Color depth, also known as bit depth, is either the number of bits used to indicate the color of a single pixel, or the number of bits used for each color component of a single pixel. When referring to a pixel, the concept can be defined as bits per pixel (bpp). When referring to a color component, the concept can be defined as bits per component, bits per channel, bits per color (all three abbreviated bpc), and also bits per pixel component, bits per color channel or bits per sample. Modern standards tend to use bits per component, but historical lower-depth systems used bits per pixel more often.

Color depth is only one aspect of color representation, expressing the precision with which the amount of each primary can be expressed; the other aspect is how broad a range of colors can be expressed (the gamut). The definition of both color precision and gamut is accomplished with a color encoding specification which assigns a digital code value to a location in a color space.

The number of bits of resolved intensity in a color channel is also known as radiometric resolution, especially in the context of satellite images.

With the relatively low color depth, the stored value is typically a number representing the index into a color map or palette (a form of vector quantization). The colors available in the palette itself may be fixed by the hardware or modifiable by software. Modifiable palettes are sometimes referred to as pseudocolor palettes.

Old graphics chips, particularly those used in home computers and video game consoles, often have the ability to use a different palette per sprites and tiles in order to increase the maximum number of simultaneously displayed colors, while minimizing use of then-expensive memory (and bandwidth). For example, in the ZX Spectrum the picture is stored in a two-color format, but these two colors can be separately defined for each rectangular block of 8×8 pixels.

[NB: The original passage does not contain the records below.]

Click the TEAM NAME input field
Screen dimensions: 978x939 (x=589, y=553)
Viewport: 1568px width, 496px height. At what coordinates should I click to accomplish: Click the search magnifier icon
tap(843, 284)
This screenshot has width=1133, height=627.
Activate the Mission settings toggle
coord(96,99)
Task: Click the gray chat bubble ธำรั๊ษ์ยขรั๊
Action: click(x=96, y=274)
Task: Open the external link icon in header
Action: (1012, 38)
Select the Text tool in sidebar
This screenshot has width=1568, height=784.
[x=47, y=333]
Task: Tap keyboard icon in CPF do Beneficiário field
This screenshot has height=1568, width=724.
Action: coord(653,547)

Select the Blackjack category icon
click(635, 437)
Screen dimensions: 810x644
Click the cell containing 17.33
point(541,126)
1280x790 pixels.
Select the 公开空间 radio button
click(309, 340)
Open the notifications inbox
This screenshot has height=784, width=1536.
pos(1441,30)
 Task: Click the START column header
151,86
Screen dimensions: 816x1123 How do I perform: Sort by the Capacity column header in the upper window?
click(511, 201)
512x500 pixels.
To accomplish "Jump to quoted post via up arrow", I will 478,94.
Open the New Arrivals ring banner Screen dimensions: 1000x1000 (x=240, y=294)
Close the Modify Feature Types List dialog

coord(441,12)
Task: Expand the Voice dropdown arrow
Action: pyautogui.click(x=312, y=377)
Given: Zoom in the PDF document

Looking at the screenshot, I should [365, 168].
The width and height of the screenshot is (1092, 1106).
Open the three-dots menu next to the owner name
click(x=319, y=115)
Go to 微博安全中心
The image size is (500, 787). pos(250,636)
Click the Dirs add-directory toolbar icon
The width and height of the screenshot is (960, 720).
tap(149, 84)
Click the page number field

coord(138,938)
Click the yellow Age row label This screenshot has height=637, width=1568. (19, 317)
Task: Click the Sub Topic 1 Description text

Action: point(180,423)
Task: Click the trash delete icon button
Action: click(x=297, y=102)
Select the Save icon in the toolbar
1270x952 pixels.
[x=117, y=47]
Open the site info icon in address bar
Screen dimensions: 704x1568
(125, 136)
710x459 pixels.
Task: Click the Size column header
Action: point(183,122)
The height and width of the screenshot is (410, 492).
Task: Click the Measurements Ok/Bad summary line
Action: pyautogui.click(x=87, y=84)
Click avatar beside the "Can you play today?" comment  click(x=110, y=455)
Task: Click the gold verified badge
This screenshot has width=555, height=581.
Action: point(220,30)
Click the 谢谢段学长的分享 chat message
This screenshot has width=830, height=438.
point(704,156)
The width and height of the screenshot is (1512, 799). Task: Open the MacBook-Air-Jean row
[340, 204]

The palette itself has a color depth (number of bits per entry). While the best VGA systems only offered an 18-bit (262,144 color) palette from which colors could be chosen, all color Macintosh video hardware offered a 24-bit (16 million color) palette. 24-bit palettes are nearly universal on any recent hardware or file format using them.

If instead the color can be directly figured out from the pixel values, it is "direct color". Palettes were rarely used for depths greater than 12 bits per pixel, as the memory consumed by the palette would exceed the necessary memory for direct color on every pixel.

2 colors, often black and white direct color. Sometimes 1 meant black and 0 meant white, the inverse of modern standards. Most of the first graphics displays were of this type, the X Window System was developed for such displays, and this was assumed for a 3M computer. In the late 1980s there were professional displays with resolutions up to 300 dpi (the same as a contemporary laser printer) but color proved more popular.